Cogeco executives said during their third-quarter earnings report that 65% of broadband competition faced by recently expanded U.S. asset Atlantic Broadband is DSL.
The favorable competitive landscape faced by the ninth biggest U.S. cable operator is, of course, a nice hedge for Canadian parent Cogeco. One quarter of the Montreal-based operator’s footprint has access to fiber-to-the-home, while another 25% has access to “fiber-to-the-node” services. Amid the competitive landscape, Cogeco has been growing annual revenue at only around 3%.
Cogeco execs also said their $1.4 billion acquisition of 236,000 MetroCast residential and business passings in New Hampshire, Maine, Pennsylvania, Maryland and Virginia is slated to close in January. The further expansion of Atlantic Broadband’s footprint came two years after the $200 million purchase of MetroCast’s Connecticut systems.
During their Q3 presentation, Congeco executives continued to tout the operational symmetry of the additional MetroCast customers, noting the growth they’ve managed to kickstart in the earlier Connecticut purchase.
Customers in that system grew 11% from Q3 2016 to Q3 2017, they said, with bundled subscribers up 13%.
With the second MetroCast purchase, Atlantic Broadband now passes 850,000 businesses in secondary markets, and it has around 450,000 residential and business customers. It’s now producing $715 million in annual revenue and has 1,250 employees.

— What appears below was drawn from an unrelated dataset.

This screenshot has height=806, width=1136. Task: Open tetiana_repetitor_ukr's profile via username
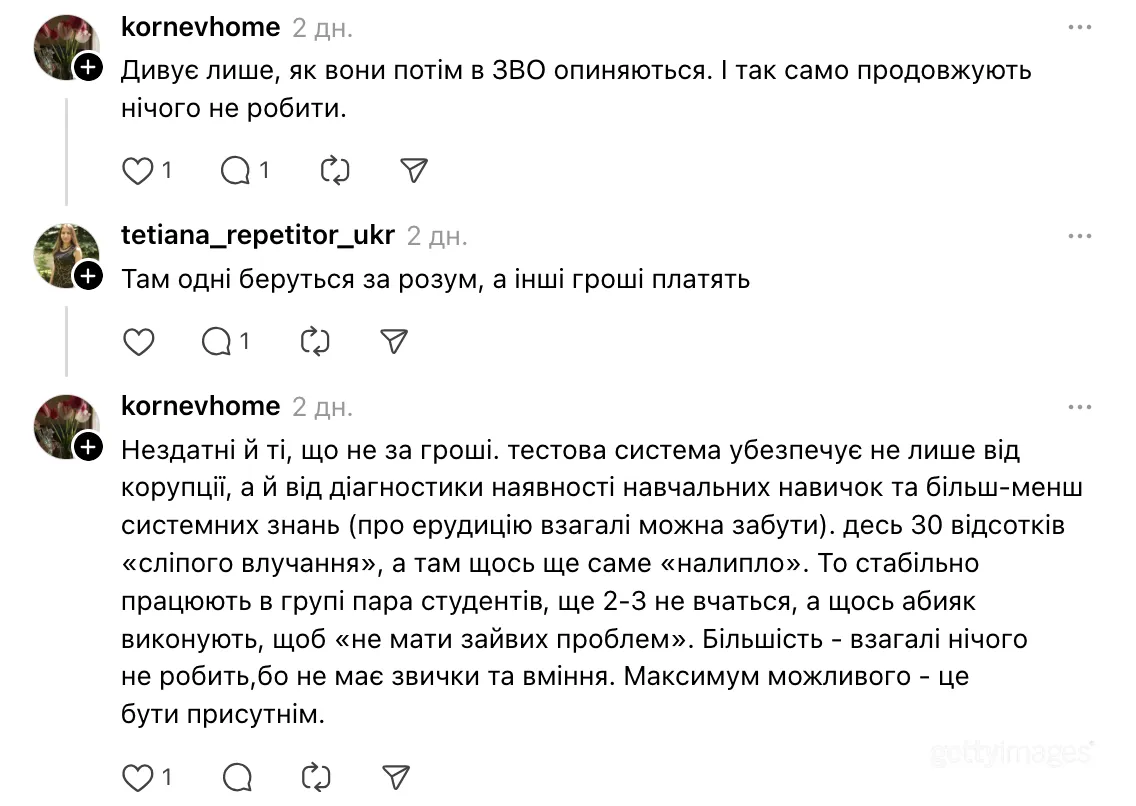click(x=255, y=235)
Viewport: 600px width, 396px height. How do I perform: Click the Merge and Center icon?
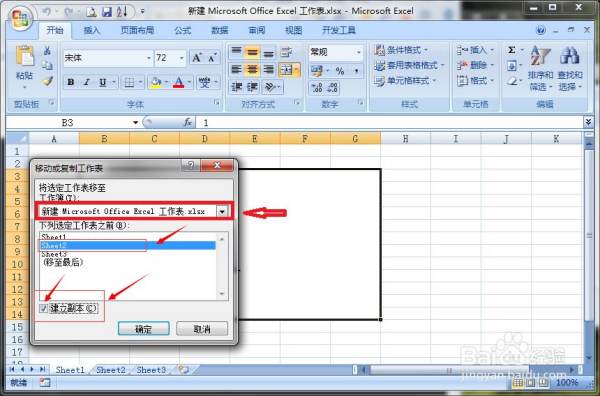[287, 70]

Cogeco’s “U.S. cable business continues to see healthy RGU growth of 3% and ARPU growth of 4%, which we believe is sustainable given its broadband market position and pricing power,” said ScotiaBank analyst Jeff Fan in a note to investors this morning. “Furthermore, because Atlantic Broadband’s footprint is in secondary markets, it is seeing less impact from vMVPD competition that many MSOs are seeing in larger markets."